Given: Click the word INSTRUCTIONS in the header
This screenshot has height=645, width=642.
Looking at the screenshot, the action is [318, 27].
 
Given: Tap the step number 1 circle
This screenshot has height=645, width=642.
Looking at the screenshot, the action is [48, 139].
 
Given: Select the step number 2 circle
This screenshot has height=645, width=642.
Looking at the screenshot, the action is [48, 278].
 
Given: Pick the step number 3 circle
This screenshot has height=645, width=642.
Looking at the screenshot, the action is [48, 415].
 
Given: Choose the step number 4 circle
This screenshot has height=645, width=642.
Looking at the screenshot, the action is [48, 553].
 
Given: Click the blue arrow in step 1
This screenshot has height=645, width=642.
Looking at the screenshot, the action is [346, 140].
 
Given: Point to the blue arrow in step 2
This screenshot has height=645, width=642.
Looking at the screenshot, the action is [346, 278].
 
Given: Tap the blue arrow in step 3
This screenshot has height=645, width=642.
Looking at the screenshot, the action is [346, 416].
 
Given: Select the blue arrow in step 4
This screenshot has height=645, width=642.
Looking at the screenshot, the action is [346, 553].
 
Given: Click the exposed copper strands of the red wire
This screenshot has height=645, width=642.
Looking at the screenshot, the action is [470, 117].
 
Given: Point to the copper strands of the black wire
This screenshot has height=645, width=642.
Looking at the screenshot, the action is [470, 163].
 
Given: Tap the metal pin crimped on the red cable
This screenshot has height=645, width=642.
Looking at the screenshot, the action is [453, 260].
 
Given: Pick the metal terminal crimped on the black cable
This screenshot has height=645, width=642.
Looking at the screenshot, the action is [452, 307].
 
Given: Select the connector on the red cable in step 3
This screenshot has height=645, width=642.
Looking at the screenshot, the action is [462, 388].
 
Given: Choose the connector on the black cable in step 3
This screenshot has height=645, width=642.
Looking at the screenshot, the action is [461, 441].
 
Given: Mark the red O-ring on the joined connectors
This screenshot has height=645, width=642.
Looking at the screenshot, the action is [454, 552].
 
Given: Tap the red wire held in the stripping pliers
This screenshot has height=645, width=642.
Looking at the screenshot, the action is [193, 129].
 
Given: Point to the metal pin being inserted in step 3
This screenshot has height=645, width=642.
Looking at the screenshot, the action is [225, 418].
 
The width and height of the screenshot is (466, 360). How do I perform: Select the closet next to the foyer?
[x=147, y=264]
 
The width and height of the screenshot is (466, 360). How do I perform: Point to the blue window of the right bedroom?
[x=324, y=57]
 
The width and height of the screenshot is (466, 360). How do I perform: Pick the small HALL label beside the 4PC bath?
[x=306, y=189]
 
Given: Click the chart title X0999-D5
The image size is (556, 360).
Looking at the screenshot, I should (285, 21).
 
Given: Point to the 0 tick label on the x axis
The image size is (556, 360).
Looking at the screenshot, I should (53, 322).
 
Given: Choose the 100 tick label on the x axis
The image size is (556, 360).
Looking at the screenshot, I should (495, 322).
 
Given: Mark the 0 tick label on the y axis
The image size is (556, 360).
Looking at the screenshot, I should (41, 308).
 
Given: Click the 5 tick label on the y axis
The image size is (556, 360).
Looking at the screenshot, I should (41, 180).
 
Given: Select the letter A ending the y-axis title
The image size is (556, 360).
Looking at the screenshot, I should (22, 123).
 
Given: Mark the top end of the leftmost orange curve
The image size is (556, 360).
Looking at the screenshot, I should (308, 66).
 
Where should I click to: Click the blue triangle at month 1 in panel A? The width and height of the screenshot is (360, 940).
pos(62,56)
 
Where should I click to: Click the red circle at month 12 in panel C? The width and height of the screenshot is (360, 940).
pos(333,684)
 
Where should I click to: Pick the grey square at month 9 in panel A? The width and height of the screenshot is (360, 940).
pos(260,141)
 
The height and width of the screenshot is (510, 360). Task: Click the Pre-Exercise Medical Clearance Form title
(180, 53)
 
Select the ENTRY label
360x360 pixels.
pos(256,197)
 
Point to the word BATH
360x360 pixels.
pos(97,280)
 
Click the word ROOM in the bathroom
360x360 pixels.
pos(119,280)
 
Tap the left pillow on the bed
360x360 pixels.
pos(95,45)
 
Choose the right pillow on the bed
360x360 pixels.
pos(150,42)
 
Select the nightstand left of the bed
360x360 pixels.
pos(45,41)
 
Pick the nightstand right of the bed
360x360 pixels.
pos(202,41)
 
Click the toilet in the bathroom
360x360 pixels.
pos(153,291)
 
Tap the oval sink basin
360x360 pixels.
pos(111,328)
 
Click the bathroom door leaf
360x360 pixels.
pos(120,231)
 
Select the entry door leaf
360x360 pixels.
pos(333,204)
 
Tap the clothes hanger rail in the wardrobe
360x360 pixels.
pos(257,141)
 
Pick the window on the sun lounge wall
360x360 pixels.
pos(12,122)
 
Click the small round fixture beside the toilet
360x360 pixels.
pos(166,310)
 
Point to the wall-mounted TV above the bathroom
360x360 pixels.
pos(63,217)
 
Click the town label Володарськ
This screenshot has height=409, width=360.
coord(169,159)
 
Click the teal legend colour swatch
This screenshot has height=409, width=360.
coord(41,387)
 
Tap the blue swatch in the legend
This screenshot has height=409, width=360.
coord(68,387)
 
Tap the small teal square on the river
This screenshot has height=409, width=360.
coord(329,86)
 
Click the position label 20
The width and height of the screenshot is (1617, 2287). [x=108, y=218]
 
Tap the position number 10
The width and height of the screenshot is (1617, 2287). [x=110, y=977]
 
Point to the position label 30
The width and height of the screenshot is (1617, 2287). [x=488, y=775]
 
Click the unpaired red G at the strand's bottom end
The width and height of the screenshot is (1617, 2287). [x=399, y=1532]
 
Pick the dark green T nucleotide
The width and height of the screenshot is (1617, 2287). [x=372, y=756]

+-------+

_Objective_:
Reproduce the entries starting with the line containing "Pick the window on the sun lounge wall" and going on through the line containing "coord(169,159)", requests included, and offset every coordinate in the answers by -95.

_Exercise answer_:
Pick the window on the sun lounge wall
360x360 pixels.
pos(-83,27)
 
Click the small round fixture beside the toilet
360x360 pixels.
pos(71,215)
 
Point to the wall-mounted TV above the bathroom
360x360 pixels.
pos(-32,122)
 
Click the town label Володарськ
This screenshot has height=409, width=360.
coord(74,64)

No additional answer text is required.